John Corabi a le carnet d’adresses le plus rock’n’roll de la planète. Cela fait déjà trente-cinq ans que le chanteur trace sa route, depuis ses débuts avec The Scream, et rares sont ceux qui ont croisé autant de groupes, de studios et de scènes que lui. Remplaçant de Vince Neil le temps d’un album culte chez Mötley Crüe, compagnon de route de Bruce Kulick dans Union, membre régulier de The Dead Daisies, invité de luxe chez une ribambelle de figures du hard rock… Corabi n’a jamais cessé d’avancer. Un artisan du rock, un vrai, de ceux qui préfèrent les amplis aux discours.

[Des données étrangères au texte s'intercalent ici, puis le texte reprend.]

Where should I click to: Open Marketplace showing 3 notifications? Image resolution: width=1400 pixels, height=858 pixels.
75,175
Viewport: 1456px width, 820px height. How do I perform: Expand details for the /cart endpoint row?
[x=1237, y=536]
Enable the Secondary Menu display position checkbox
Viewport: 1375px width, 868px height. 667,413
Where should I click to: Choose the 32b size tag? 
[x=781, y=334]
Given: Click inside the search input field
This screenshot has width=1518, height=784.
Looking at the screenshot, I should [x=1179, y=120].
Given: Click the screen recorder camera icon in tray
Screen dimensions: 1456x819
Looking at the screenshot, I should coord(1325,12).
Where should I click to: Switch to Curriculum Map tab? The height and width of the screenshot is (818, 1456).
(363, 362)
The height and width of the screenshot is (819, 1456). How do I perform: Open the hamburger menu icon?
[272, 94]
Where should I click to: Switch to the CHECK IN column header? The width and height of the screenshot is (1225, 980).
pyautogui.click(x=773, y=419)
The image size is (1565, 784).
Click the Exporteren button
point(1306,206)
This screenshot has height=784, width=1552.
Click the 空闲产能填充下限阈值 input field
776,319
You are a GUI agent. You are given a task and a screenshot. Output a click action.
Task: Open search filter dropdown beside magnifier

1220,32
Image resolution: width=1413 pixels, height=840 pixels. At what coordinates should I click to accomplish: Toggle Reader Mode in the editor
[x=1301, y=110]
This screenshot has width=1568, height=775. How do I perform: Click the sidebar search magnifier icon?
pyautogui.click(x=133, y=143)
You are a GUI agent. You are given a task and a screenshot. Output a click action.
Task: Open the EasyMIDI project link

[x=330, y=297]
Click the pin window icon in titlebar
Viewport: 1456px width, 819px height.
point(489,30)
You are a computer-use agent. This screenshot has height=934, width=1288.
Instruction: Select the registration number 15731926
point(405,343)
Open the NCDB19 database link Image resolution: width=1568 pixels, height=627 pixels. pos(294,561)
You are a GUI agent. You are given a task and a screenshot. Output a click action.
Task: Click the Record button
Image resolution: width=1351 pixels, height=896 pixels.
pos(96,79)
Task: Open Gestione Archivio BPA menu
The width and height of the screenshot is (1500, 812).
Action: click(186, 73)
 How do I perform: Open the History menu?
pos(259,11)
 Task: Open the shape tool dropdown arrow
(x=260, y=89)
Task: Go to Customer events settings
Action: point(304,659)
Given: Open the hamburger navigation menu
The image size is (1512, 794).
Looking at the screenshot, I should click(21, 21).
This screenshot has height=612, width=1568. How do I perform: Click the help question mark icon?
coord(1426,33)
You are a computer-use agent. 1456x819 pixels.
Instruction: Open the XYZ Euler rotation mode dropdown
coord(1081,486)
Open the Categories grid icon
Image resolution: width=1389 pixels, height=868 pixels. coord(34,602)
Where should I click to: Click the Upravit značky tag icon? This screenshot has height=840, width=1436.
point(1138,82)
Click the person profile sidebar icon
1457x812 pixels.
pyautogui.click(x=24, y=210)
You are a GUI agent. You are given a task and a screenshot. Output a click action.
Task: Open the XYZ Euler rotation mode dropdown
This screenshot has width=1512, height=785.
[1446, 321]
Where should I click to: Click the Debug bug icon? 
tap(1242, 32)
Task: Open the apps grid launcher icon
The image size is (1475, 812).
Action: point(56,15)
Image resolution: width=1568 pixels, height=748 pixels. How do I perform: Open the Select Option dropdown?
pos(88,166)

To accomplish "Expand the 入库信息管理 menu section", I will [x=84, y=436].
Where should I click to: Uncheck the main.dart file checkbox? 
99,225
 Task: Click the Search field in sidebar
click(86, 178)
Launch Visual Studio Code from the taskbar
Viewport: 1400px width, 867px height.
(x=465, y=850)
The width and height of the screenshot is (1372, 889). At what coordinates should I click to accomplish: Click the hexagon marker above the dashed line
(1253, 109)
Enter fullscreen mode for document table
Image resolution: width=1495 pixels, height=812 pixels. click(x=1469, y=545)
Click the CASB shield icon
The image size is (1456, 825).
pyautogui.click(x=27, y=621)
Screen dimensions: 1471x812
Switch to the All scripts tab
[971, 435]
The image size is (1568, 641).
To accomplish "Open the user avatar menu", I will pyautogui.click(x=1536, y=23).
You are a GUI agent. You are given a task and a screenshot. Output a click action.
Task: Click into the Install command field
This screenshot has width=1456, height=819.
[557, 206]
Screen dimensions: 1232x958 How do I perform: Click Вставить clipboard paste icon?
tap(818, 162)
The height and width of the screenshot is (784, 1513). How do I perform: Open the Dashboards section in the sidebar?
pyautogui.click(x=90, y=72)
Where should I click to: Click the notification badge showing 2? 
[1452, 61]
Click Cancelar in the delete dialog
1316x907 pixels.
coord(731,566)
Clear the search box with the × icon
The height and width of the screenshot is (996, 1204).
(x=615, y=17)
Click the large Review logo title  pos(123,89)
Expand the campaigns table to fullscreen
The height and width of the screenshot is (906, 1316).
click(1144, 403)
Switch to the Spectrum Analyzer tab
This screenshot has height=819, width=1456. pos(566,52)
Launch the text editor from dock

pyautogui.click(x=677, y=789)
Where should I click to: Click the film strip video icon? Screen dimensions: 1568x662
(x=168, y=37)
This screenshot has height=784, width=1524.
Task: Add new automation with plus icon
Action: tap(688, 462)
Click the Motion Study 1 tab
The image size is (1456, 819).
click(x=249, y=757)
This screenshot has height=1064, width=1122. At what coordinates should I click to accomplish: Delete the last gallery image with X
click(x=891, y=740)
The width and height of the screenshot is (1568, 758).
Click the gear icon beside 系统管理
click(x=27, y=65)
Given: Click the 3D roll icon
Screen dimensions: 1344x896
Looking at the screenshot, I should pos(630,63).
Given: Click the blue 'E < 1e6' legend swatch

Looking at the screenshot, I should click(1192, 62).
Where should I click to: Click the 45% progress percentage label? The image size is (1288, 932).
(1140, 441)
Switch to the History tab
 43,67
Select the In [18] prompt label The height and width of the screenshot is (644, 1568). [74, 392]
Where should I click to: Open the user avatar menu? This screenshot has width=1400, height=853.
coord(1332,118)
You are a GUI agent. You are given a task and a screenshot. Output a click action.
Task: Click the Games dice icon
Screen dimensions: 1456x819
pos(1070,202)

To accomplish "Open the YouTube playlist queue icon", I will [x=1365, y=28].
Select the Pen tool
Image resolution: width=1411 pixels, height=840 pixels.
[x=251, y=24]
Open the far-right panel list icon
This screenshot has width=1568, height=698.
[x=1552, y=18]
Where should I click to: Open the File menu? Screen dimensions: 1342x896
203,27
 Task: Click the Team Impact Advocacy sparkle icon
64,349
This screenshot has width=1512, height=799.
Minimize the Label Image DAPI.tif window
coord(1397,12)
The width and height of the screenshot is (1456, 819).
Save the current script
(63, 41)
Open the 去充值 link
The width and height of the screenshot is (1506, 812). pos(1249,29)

Pour cette nouvelle aventure, il a réuni quelques “copains”. Mais à ce niveau-là, le mot est presque indécent. Derrière lui, on retrouve Troy Lucketta (Tesla) à la batterie, Paul Taylor (Winger) aux claviers, Michael Devin, ex-Whitesnake, à la basse, sans oublier le producteur-guitariste Marti Frederiksen, artisan du son d'Aerosmith, et Jeremy Asbrock, familier des tournées de Gene Simmons et Ace Frehley. Autrement dit : une escouade de vieux briscards qui sait exactement comment faire rugir une scène.

La soirée démarre en douceur avec « The Great Alone », entre blues rock sombre et vibrations indie 80’s. Le public se chauffe tranquillement, les conversations se mêlent aux premières bières, mais on sent déjà cette électricité particulière qui flotte dans la salle. Celle des soirs où quelque chose peut se passer.

Quand Corabi entre en scène, tout s’éclaire immédiatement. Et surtout, il y a cette voix. Toujours intacte. Grave, chaleureuse, légèrement éraillée, capable de caresser comme de mordre. Dès « New Day », titre d’ouverture du nouvel album, le ton est donné : un rock classique, décontracté, presque sudiste, qui coule tout seul. Pas de démonstration inutile, juste des chansons solides, jouées avec classe.

Le groupe respire la complicité. Les harmonies vocales s’empilent naturellement, les solos s’échangent avec élégance, et l’ensemble dégage ce plaisir simple de musiciens heureux d’être là. Les nouveaux titres dominent la setlist, mais quelques clins d’œil aux fidèles viennent pimenter le tout : « I’m Gonna Ride » file droit, dédié aux bikers tandis que « Do Your Own Thing » groove sans forcer.

Le concert avance comme un road movie, alternant émotion et sueur. La sensibilité de Union sur « Love (I Don’t Need It Anymore) » croise une version musclée de « Hooligans Holiday » qui transforme la salle en chœur géant. « Midnight Moses » ramène le groove, et le récent « When I Was Young » injecte une dose bienvenue de nostalgie dans ce cocktail très rock.

Le point culminant arrive avec « Man In The Moon », le morceau qui a tout déclenché à l’époque de The Scream. D’abord seul à l’acoustique, Corabi installe le silence, puis le groupe déboule et fait exploser le titre en power ballade grand format. Frissons garantis. Plus qu’un rappel, un moment de communion.

Au final, pas d’esbroufe ni d’artifice. Juste des musiciens chevronnés, des chansons bien écrites et une sincérité devenue rare. Une soirée à l’ancienne, généreuse et organique, qui rappelle que le rock, le vrai, tient parfois à peu de choses : une voix, quelques accords, et des musiciens capables de tout embraser.

Et si le nouvel album est à l’image de ce concert, il mérite clairement qu’on y tende l’oreille.